After you prepare data sources, network environments, and resources, you can create a real-time synchronization node to synchronize data to DataHub. This topic describes how to create a real-time synchronization node and view the status of the node.

Prerequisites

  1. The data sources that you want to use are prepared. Before you configure a data synchronization node, you must prepare the data sources from which you want to read data and to which you want to write data. This way, when you configure a data synchronization node, you can select the data sources. For information about the data source types, readers, and writers that are supported by real-time synchronization, see Data source types that support real-time synchronization.
    Note For information about the items that you need to understand before you prepare a data source, see Overview.
  2. An exclusive resource group for Data Integration that meets your business requirements is purchased. For more information, see Create and use an exclusive resource group for Data Integration.
  3. Network connections are established between the exclusive resource group for Data Integration and the data sources. For more information, see Establish a network connection between a resource group and a data source.
  4. The data source environments are prepared. You must create an account that can be used to access a database in the source and an account that can be used to access a database in the destination. You must also grant the accounts the permissions required to perform specific operations on the databases based on your configurations for data synchronization.

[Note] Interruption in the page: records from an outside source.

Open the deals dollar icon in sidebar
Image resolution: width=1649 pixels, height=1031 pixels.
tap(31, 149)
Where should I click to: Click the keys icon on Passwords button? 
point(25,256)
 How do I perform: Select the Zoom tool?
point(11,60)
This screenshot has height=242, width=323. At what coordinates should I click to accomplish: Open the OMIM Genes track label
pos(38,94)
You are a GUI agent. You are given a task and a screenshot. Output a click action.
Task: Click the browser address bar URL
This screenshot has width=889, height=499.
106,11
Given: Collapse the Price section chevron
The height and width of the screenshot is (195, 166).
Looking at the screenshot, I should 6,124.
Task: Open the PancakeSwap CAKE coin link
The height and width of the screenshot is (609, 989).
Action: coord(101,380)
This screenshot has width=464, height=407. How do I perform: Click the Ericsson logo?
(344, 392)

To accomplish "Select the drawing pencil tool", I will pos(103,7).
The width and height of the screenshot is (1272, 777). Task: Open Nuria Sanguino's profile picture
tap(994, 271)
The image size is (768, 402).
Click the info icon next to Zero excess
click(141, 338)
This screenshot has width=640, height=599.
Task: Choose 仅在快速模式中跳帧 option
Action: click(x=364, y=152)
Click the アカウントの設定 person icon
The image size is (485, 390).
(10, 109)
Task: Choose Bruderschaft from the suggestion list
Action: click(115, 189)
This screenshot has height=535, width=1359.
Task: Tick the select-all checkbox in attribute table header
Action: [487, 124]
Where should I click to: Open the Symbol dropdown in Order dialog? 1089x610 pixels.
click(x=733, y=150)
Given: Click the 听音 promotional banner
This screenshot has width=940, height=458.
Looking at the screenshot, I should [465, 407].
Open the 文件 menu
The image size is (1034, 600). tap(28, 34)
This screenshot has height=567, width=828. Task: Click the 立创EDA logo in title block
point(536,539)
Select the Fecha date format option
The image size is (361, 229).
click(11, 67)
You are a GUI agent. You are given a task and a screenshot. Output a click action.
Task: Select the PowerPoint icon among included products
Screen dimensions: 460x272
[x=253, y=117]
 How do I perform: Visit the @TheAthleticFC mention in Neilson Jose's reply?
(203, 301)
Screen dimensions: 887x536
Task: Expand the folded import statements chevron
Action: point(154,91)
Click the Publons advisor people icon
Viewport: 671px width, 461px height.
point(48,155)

For more information, see Overview.

Precautions

  • You can use only exclusive resource groups for Data Integration to run real-time synchronization nodes.

  • You can use a real-time synchronization node to synchronize data to a DataHub data source only from a PolarDB, OceanBase, MySQL, or Oracle data source.

Usage notes

For information about support of different topic types for synchronization of data changes generated by operations on a source table, sharding strategies for different topic types, data formats, and sample messages, see Appendix: DataHub message formats.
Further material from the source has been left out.